It’s time once again for proponents of open government and the free flow of information to celebrate Sunshine Week. But this year, we’ll be doing it under a cloud.
The March 11-17 commemoration is sponsored by the American Society of News Editors, the Society of Professional Journalists and other groups. It occurs annually during the observation of the March 16 birthday of James Madison, the “Father of the Constitution” and namesake of Wisconsin’s capital city.
Madison was a key proponent of individual liberty and rights, and a fierce advocate for open and transparent government. He believed that only when the public has access to information about how its government is run can democracy work.

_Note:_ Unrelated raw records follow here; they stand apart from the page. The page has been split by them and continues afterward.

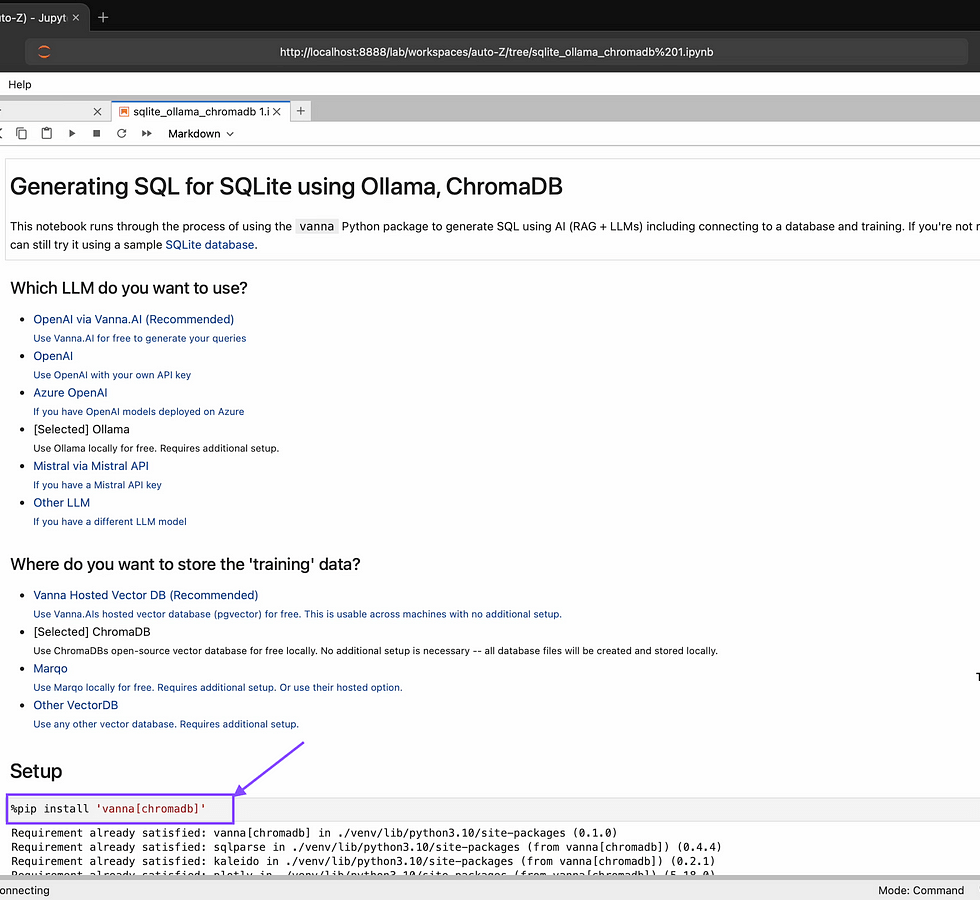Restart kernel and run all cells
980x900 pixels.
147,133
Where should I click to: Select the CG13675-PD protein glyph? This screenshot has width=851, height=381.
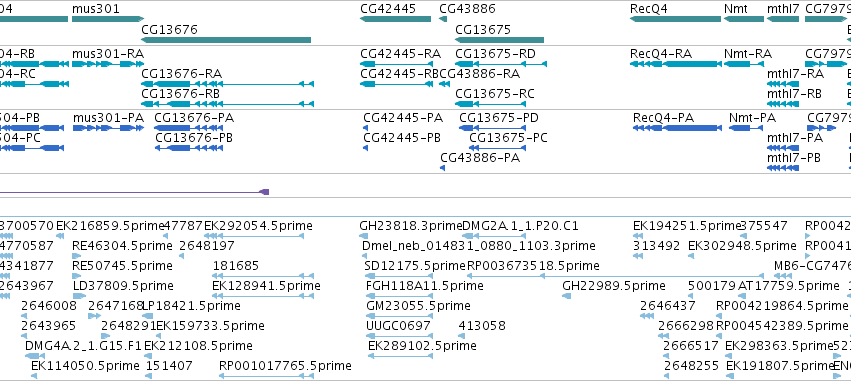point(492,128)
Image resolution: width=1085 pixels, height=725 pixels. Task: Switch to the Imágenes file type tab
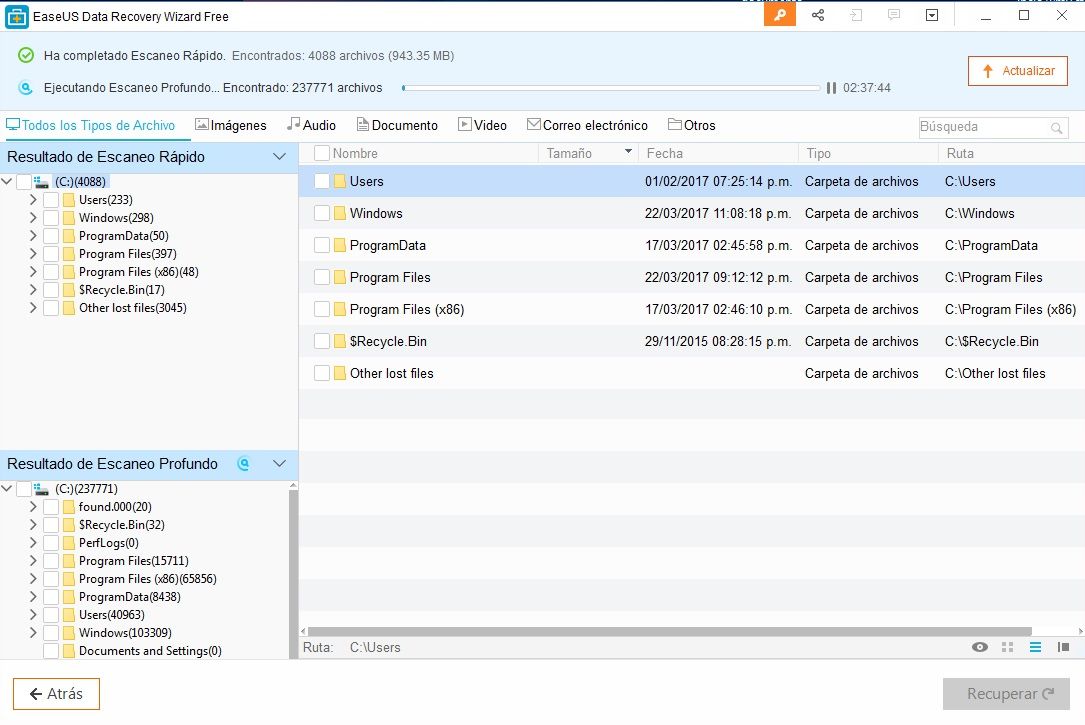231,125
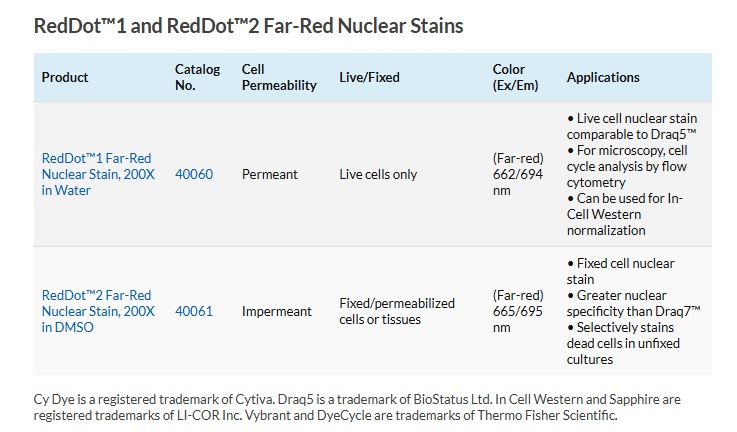This screenshot has height=432, width=737.
Task: Click the 'Live cells only' table cell
Action: [378, 174]
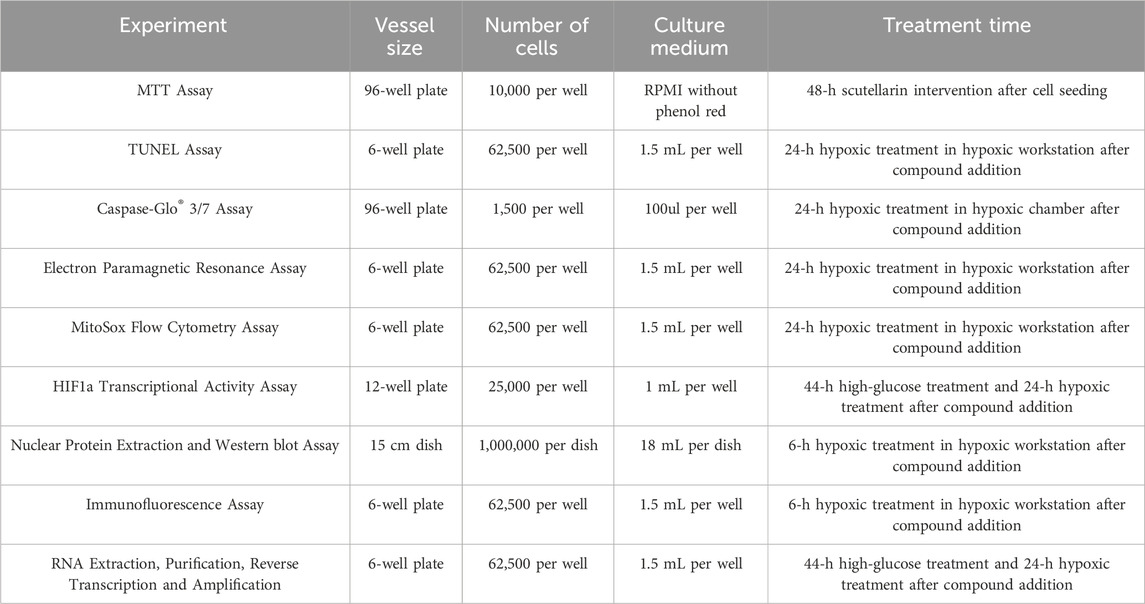Image resolution: width=1145 pixels, height=604 pixels.
Task: Click the Immunofluorescence Assay cell
Action: pos(173,505)
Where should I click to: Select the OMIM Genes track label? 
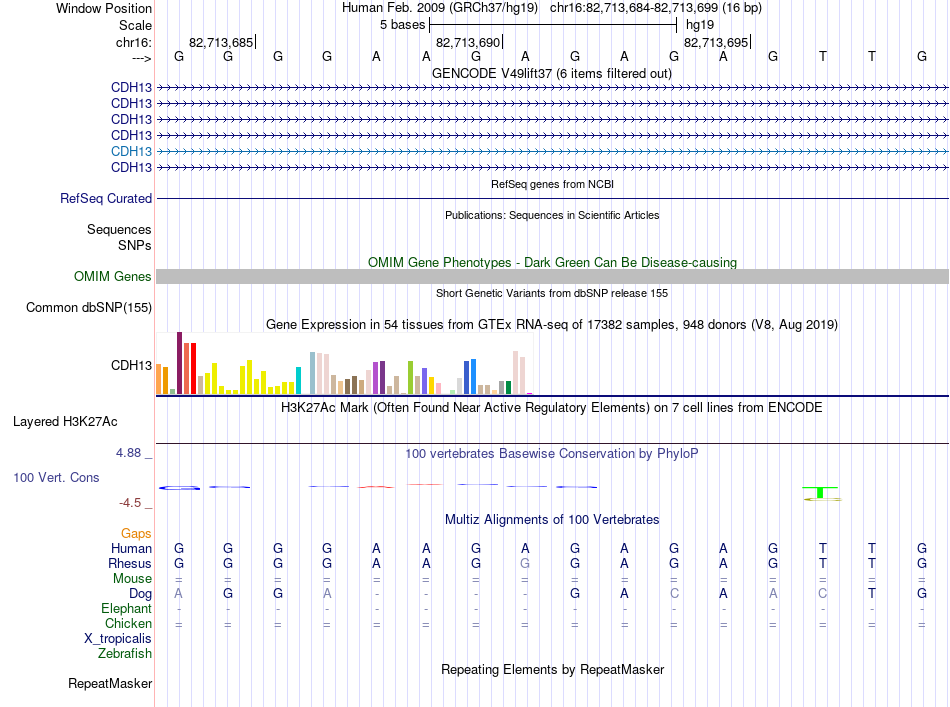click(112, 276)
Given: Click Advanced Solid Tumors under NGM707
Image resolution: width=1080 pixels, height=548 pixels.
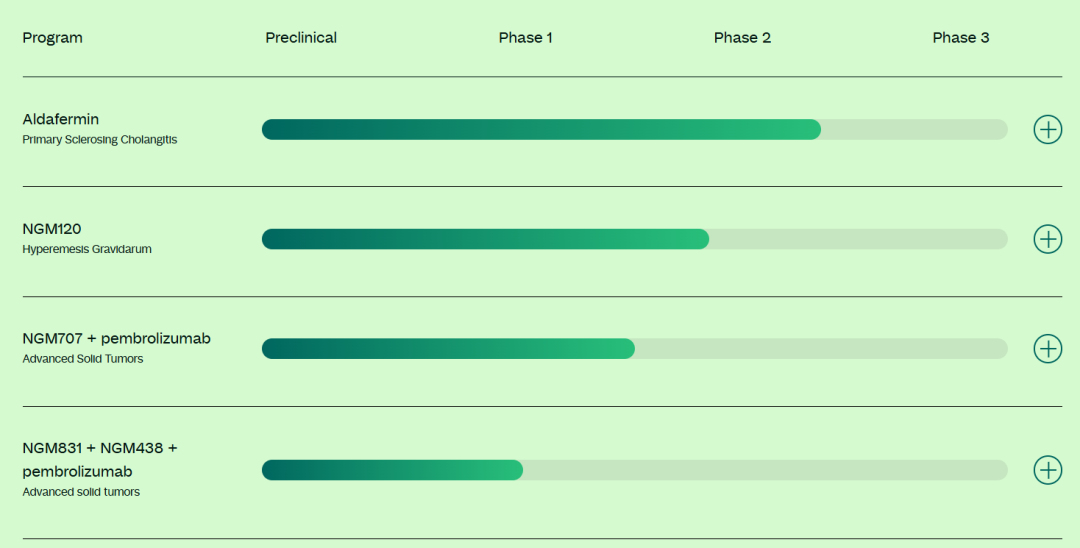Looking at the screenshot, I should [83, 359].
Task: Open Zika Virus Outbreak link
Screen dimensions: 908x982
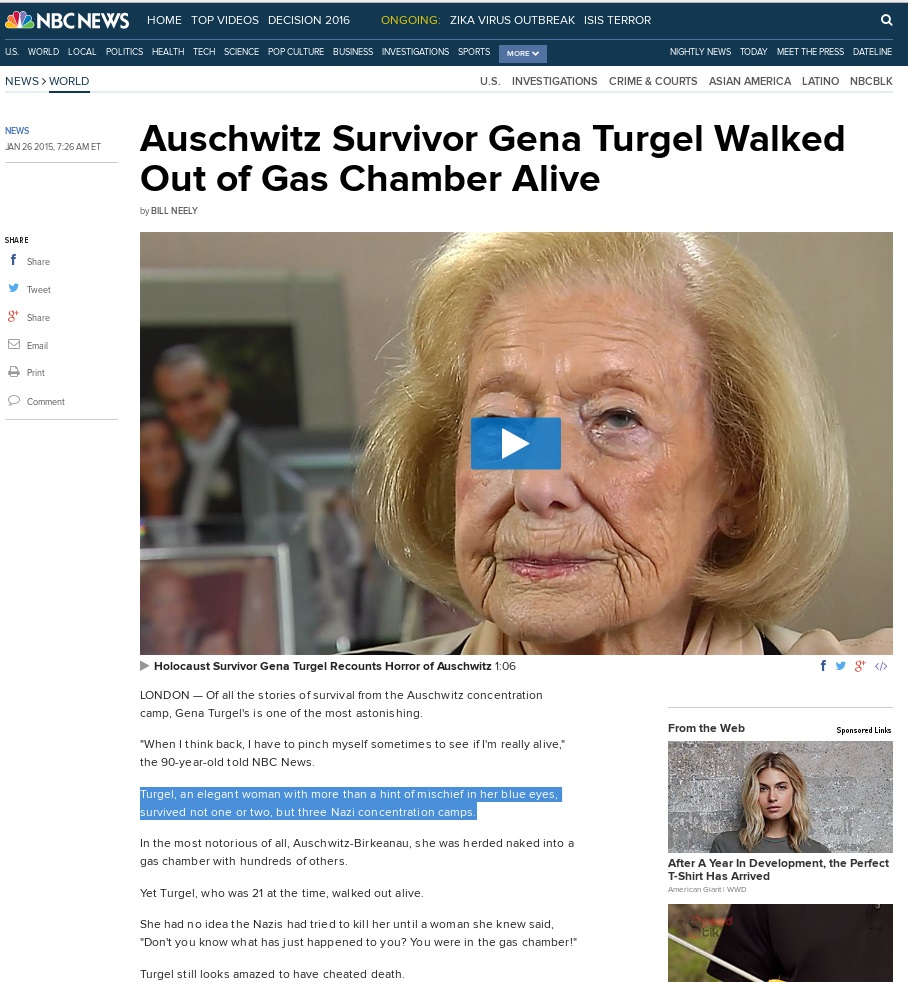Action: 512,20
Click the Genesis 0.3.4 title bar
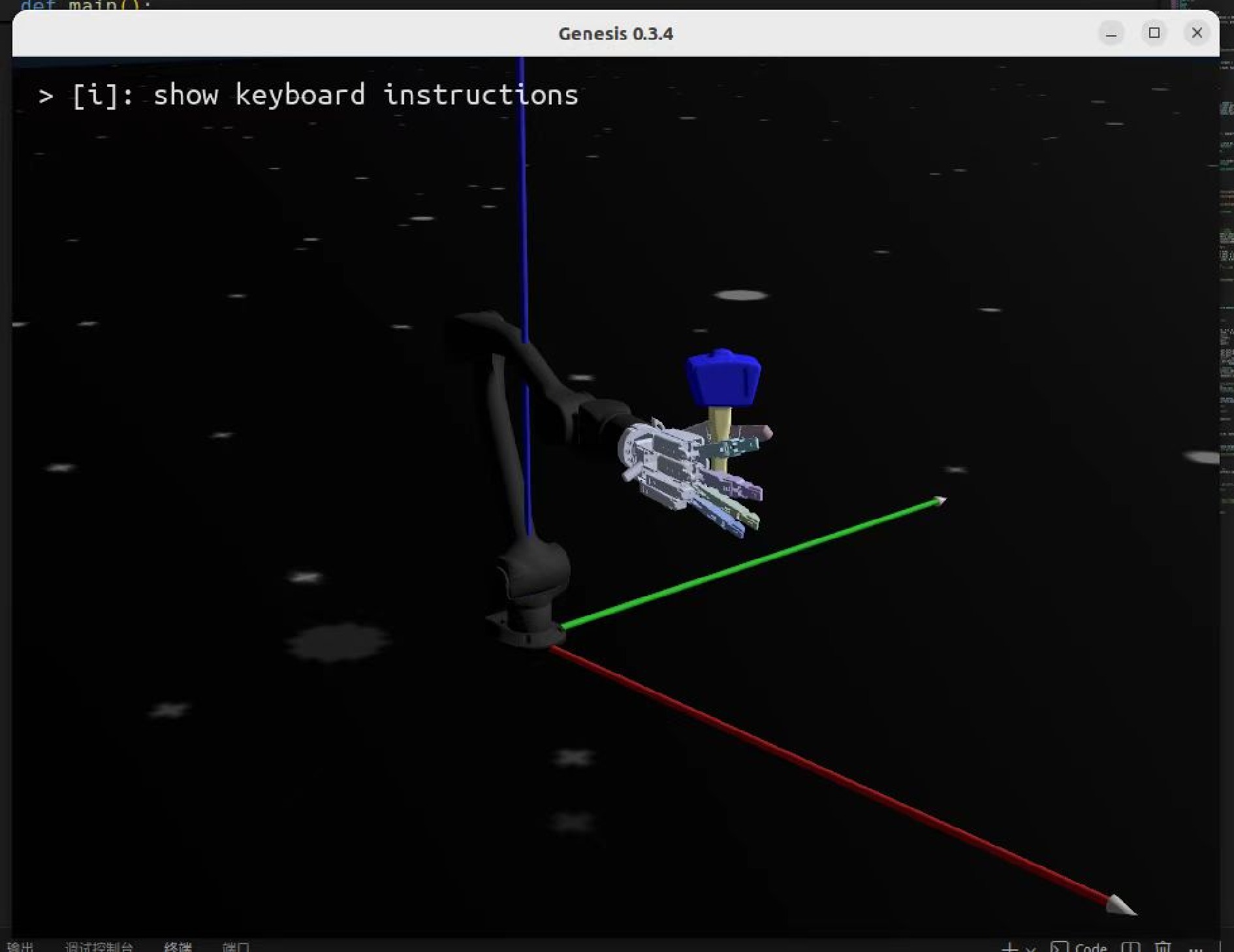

Unfortunately, Wisconsin has seen numerous recent examples of less-than-transparent government:
* We learned in January that top aides to Gov. Scott Walker, while he was Milwaukee County executive, created a top-secret email system. It would have been egregious enough had the system been used solely to communicate official county business, thereby bypassing potential public scrutiny.
But the Milwaukee County District Attorney’s office has alleged that the system was also used to conduct illegal campaign work on behalf of Walker and Brett Davis, the Walker campaign’s favored candidate for lieutenant governor.
Walker has denied knowledge of the email network.
* Republican legislative leaders worked in secret to rewrite district boundaries; GOP legislators even signed pledges not to discuss the process publicly. It’s the right of GOP lawmakers to craft electoral maps as they see fit. After all, Wisconsin voters selected them to oversee the Legislature in 2010. But, as federal judges have pointed out, redistricting should be subject to public review.
“What could have – indeed should have – been accomplished publicly instead took place in private, in an all but shameful attempt to hide the redistricting process from public scrutiny,” U.S. District Judge J.P. Stadtmueller, a Republican appointee, wrote last month on behalf of a three-judge panel ordering GOP leaders to release emails and other documents related to redistricting.
*Across the state, local government agencies are asking public records requesters to pay excessive fees to obtain public records. State law allows government bodies to charge requesters the “actual, necessary and direct” cost of copying records, and the cost of locating records when these exceed $50. But increasingly, agencies are asking requesters to pay for reviewing and redacting records.
According to attorney Bob Dreps, an expert in this area of the law, these new fees can run into the tens of thousands of dollars, and even at lower amounts discourage requesters. This trend makes it nearly impossible for average citizens to obtain a substantial body of records, and very difficult for the media acting as the public’s representatives.
The Wisconsin Supreme Court has agreed to accept a case brought by the Milwaukee Journal Sentinel against the Milwaukee Police Department over excessive fees. Arguments are scheduled for April 17.
In light of these and other troubling developments, the Society of Professional Journalists encourages politicians, public agencies and government bodies across Wisconsin to honor Sunshine Week and to recommit themselves to the principles of open government.
We also encourage members of the public to hold their elected officials and government bureaucracies accountable for doing the public’s business openly.
Your Right to Know is a monthly column produced by the Wisconsin Freedom of Information Council, a media group devoted to protecting public access to meetings and records. Mark Pitsch, a council member, is an assistant city editor at the Wisconsin State Journal and president of the Madison professional chapter of the Society of Professional Journalists.